Switching hydrochlorothiazide to furosemide is the most appropriate next step in this patient. Uncontrolled hypertension in a patient who is already on three drugs, one of which is a diuretic, is defined as resistant hypertension. The approach to patients with resistant hypertension centers around lifestyle changes (particularly salt reduction and optimizing medication adherence) and choosing appropriate drug combinations. In patients with diabetic nephropathy and chronic kidney disease (CKD), ACE inhibitors or angiotensin receptor blockers should be used as an initial therapy given the established benefit of these agents in patients with diabetes mellitus and proteinuria. Most patients will require a second medication, and diuretic therapy is typically used in patients with CKD because persistent volume expansion contributes significantly to hypertension. Although thiazide diuretics are frequently used as initial therapy, they are generally less effective when the glomerular filtration rate drops below 30 mL/min/1.73 m2. When this occurs, loop diuretics tend to be more effective and should be used instead of (or added to) thiazide diuretics.

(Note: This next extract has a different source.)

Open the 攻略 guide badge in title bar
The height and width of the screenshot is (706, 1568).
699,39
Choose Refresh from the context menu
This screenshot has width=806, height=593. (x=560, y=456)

The dosage of loop diuretics depends on the sodium intake and the severity of CKD. Generally, furosemide doses of 40 to 80 mg once or twice daily is initiated with a salt-restricted diet and adjusted according to the response.
Adding a second inhibitor of the renin-angiotensin system such as aliskiren increases the risk of acute kidney injury and hyperkalemia without any benefit on renal and cardiovascular end points; therefore, combination therapy with renin-angiotensin inhibitors should not be used.
The centrally acting agent clonidine and the vasodilator minoxidil are potent antihypertensives sometimes used in cases of resistant hypertension if maximal doses of more conventional agents are unsuccessful. However, this patient is not currently on optimal triple therapy, and both agents also increase the risk of orthostatic hypotension in those with autonomic neuropathy, such as this patient. Moreover, the use of minoxidil without adequate diuresis will worsen salt and water retention and should be avoided.